- **The problem**:
Copy out the lines from the line with "Task: Open the three-dot more options menu" to the line with "tap(33, 42)", both included, with the requests unchanged and the pictures left out. In each answer, multiply the coordinates by 1.6 and round them to whole numbers, rounding halves up.

- **Record set**:
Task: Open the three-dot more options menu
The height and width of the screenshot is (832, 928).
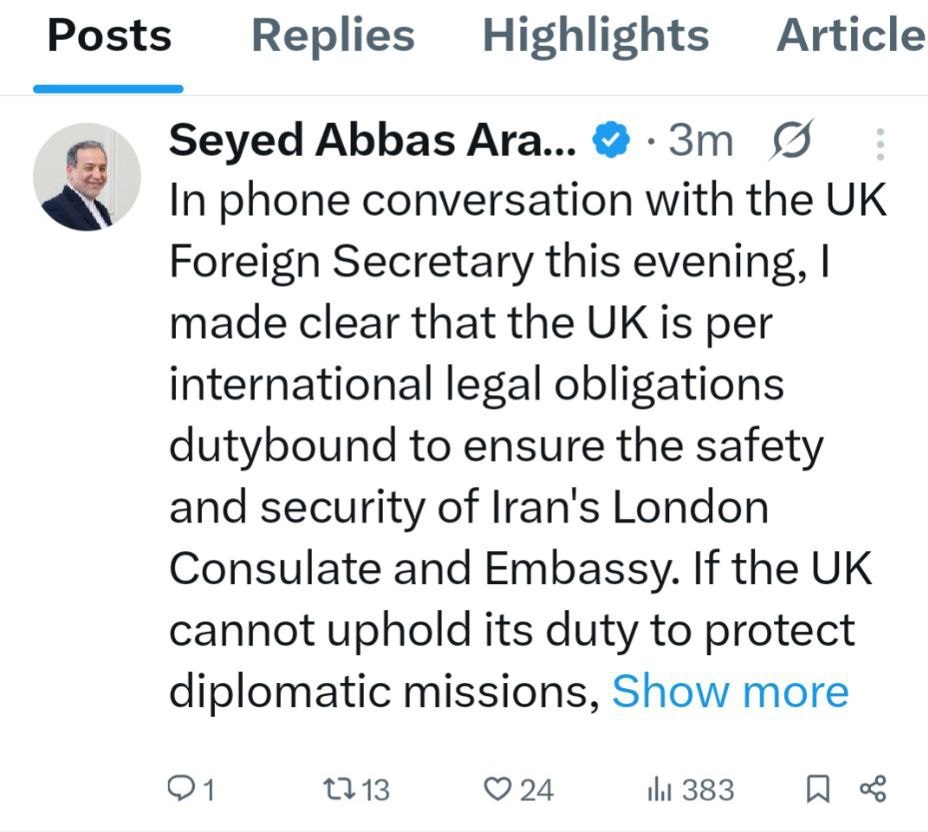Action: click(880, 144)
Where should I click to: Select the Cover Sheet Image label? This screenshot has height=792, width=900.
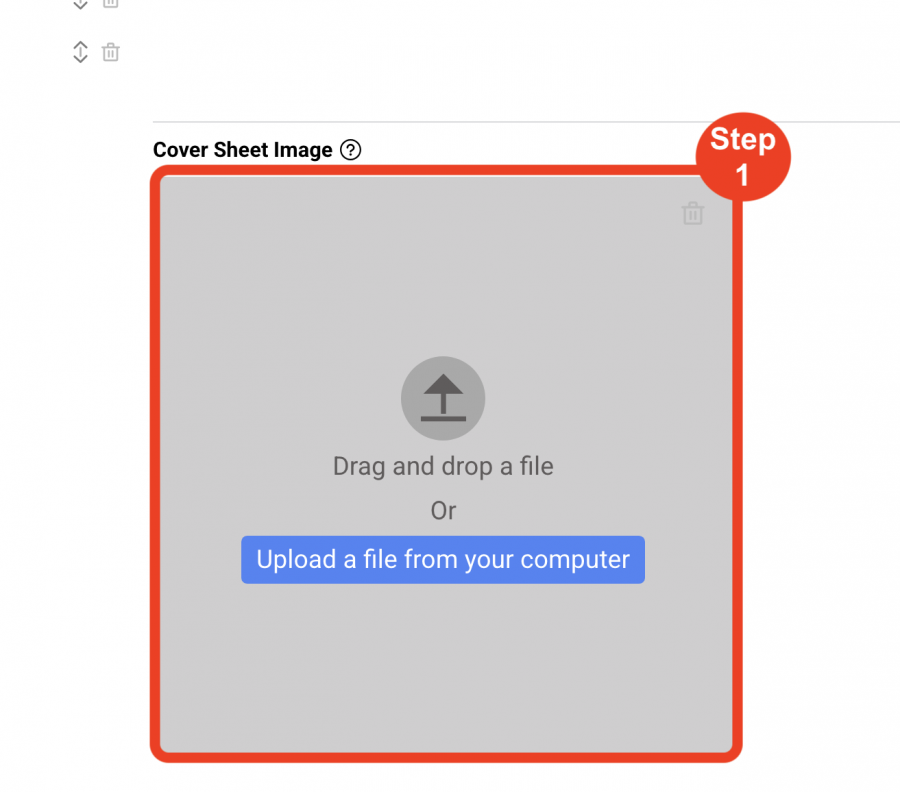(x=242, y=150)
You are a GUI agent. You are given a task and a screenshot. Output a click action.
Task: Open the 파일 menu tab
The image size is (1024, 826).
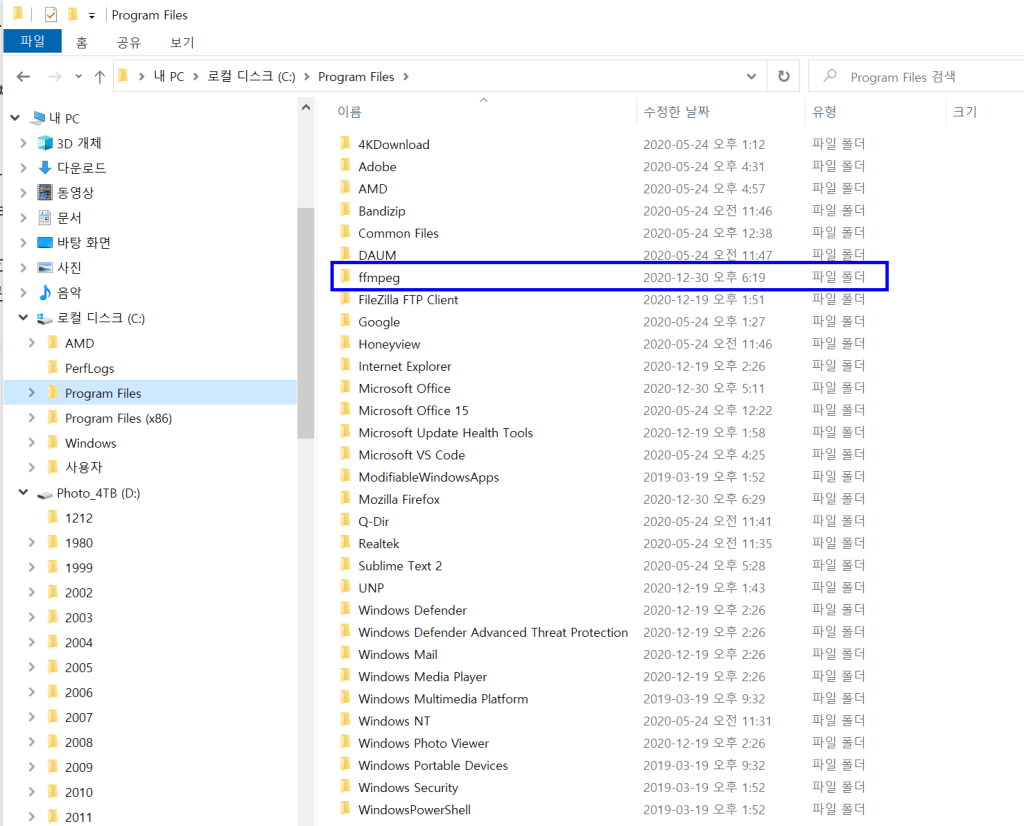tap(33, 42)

==

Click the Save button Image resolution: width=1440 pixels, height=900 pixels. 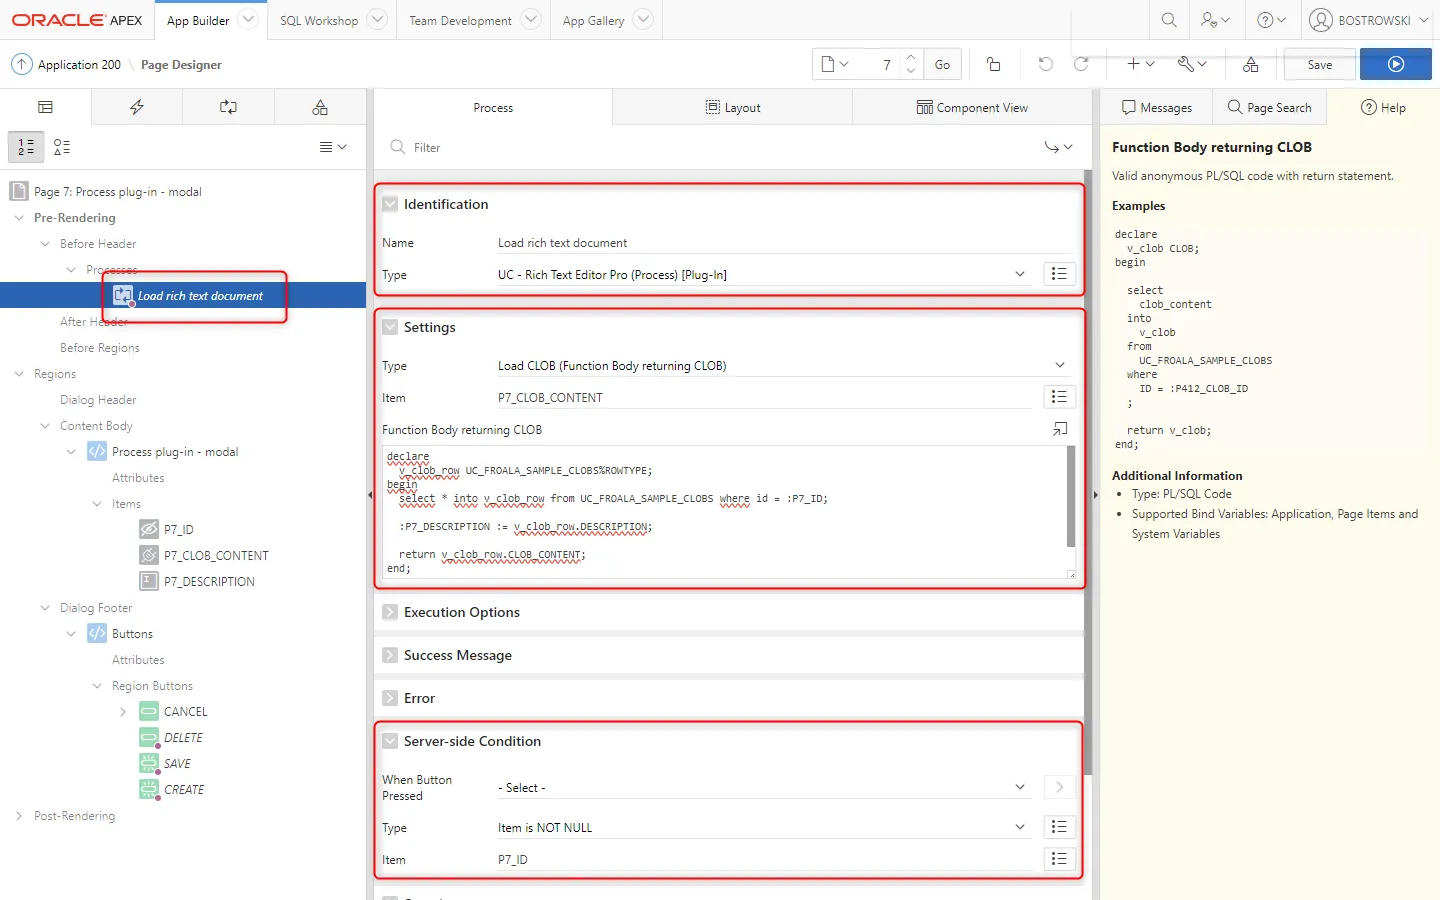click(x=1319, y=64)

---

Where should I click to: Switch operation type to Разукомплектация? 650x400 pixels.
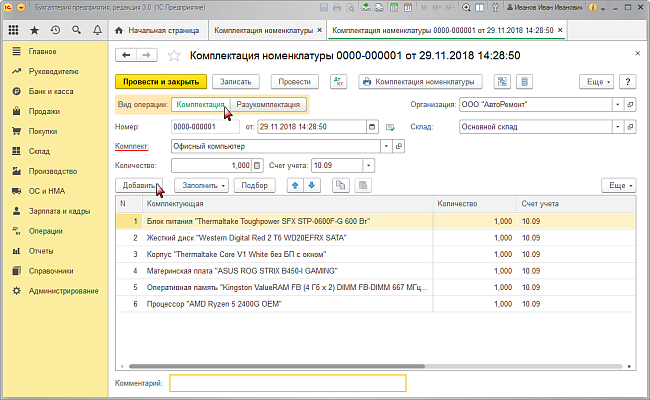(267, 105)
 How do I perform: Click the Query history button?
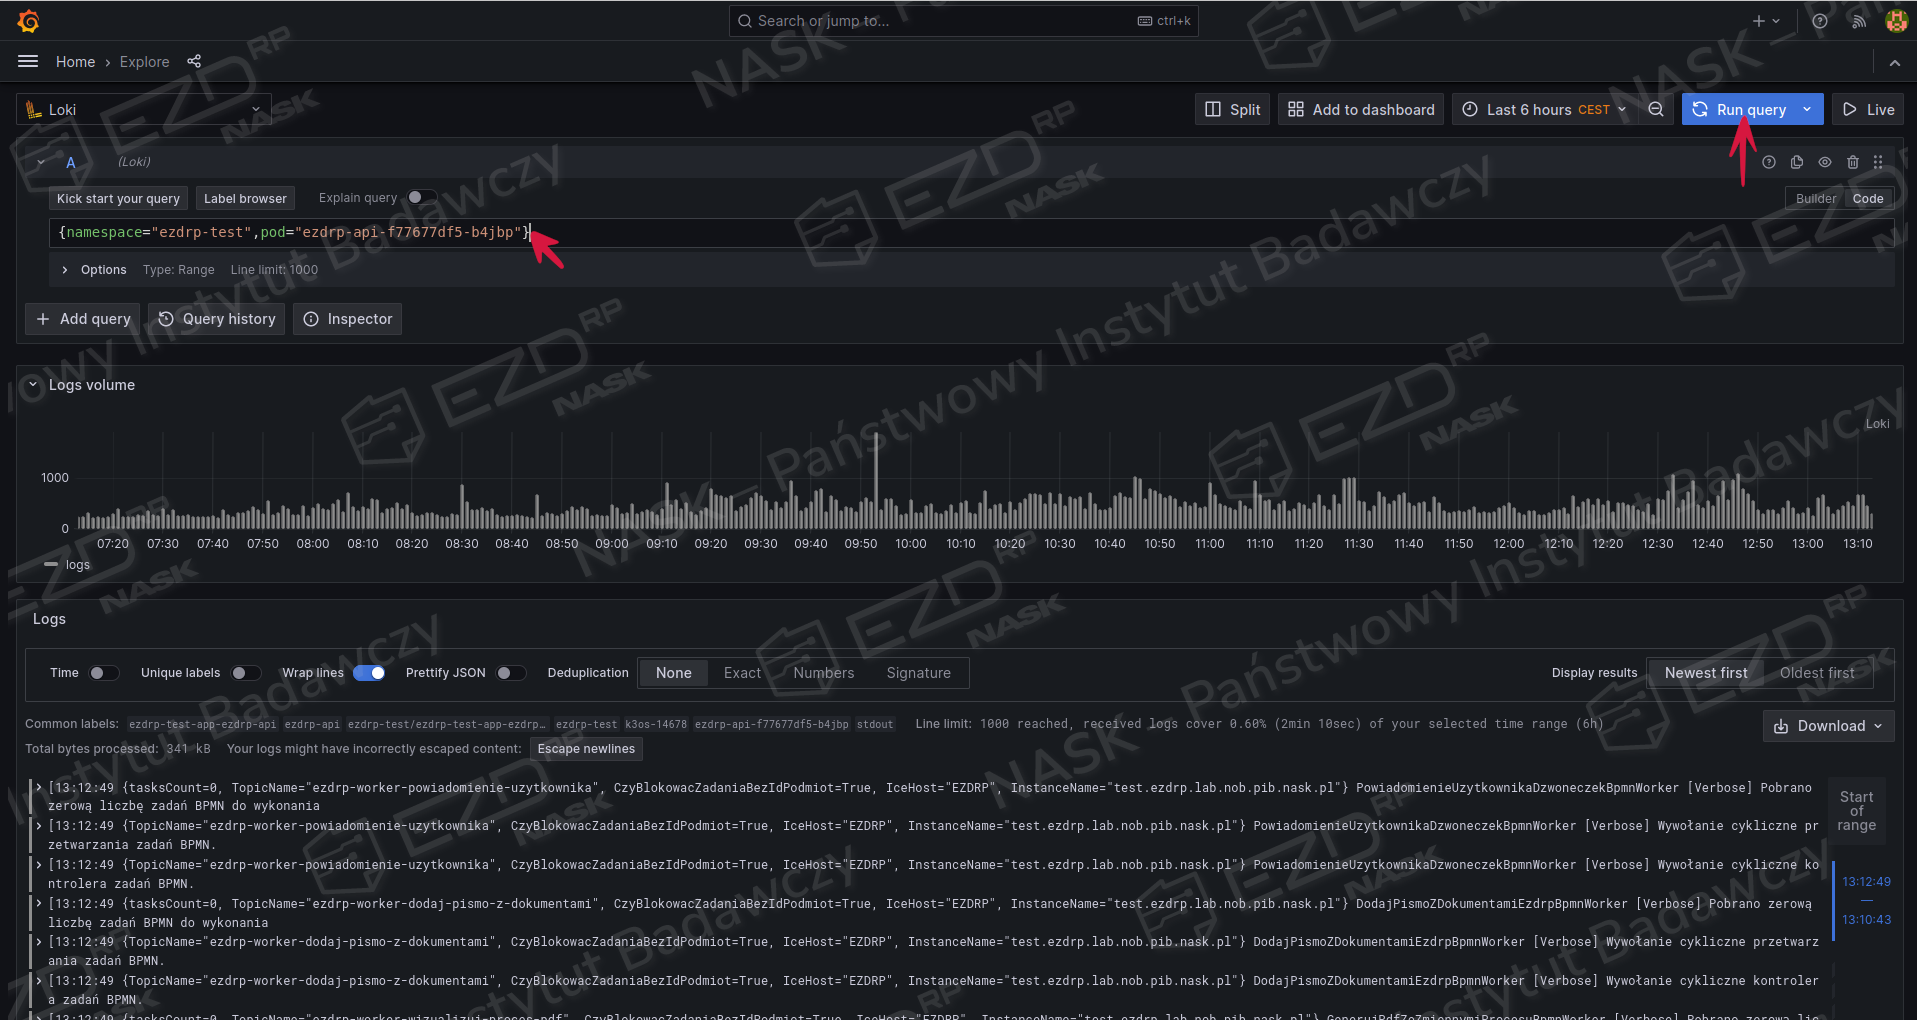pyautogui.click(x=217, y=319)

- **Answer to this task**:
Task: Open the three-dot more options menu
The height and width of the screenshot is (832, 928).
Action: click(1408, 230)
Where should I click to: Select the Cover Sheet Image label? This screenshot has height=792, width=900.
(x=387, y=240)
You are a GUI agent. You are given a task and a screenshot. Output a click action.
Task: Open the 파일 menu tab
The image size is (1024, 826).
tap(53, 67)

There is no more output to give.